# TASK DIRECTIONS
Extend the profile of PhD student Róbert Belanec below with a few more sentences that pick up after its closing line about developing other machine learning methods. Leave the material that follows the profile alone.

Róbert Belanec
Research areas: Machine learning with limited (labelled) data
Position: PhD Student
Róbert Belanec is a PhD student focusing on solving tasks such as disinformation spreading, automated fact-checking or auditing, and analyzing the capabilities of popular big language models with the utilization of methods of machine learning with limited data together with methods of natural language processing. He is part of the Web & User Data Processing team.
He holds a master’s degree from Faculty of Mathematics, Physics and Informatics, Comenius University Bratislava, where he graduated with honors. Both of his bachelor’s (Realistic image synthesis, based on a description in natural language) and master’s (Controlling the output of a generative model by finding latent feature representations) theses were related to generative models (mostly GANs for image generation) and the methods of controlling their output without further training.
During his studies he also gained three years of knowledge and experience from DevOPS and operating systems in Slovak web hosting company (Websupport).
Nowadays, there are many problems that we can solve by using machine learning methods and algorithms. However, even the most potent methods are often limited to the available data. If available, supervised learning methods often require the data to be labeled, which is not that common in real situations, and label acquisition is often financially expensive. Therefore, a necessity arises for other machine learning methods like transfer-learning, meta-learning, or zero/one-shot learning to be developed.

# DATA BLOCK
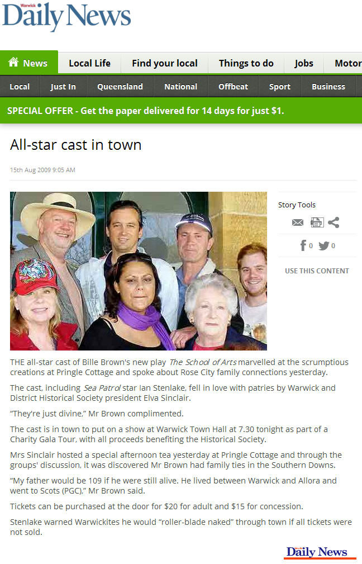The image size is (362, 564).
Task: Go to the Jobs tab
Action: click(304, 63)
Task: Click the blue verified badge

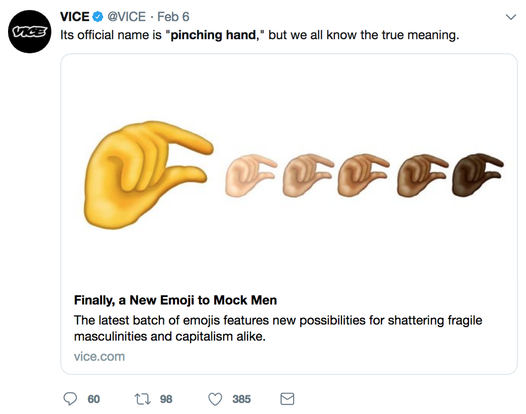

# EXERCISE ANSWER
Machine learning methods with limited data are especially important in domains that constantly lack labeled data (e.g., due to never-ending significant concept and data drifts), such as disinformation detection, hate speech detection, or fact-checking. These domains are recently attracting considerable attention from researchers in computer science and particularly in machine learning and natural language processing. With the increasing social media trend, people are often exposed to a vast amount of information within a short period of time. This information is usually not factual or proven, and it’s upon the recipient to construct an opinion. Sometimes the information may be harmful, like hate speech, or it may be disinformation. To prevent the spread of this kind of information, we can train a language model that can detect disinformation or harmful information (i.e., disinformation may often be written deontic flavor).
Róbert’s orientation in this topic will point towards the utilization of methods of machine learning with limited data together with methods of natural language processing to solve tasks such as disinformation spreading, automated fact-checking or auditing, and analyzing the capabilities of popular big language models for this purpose.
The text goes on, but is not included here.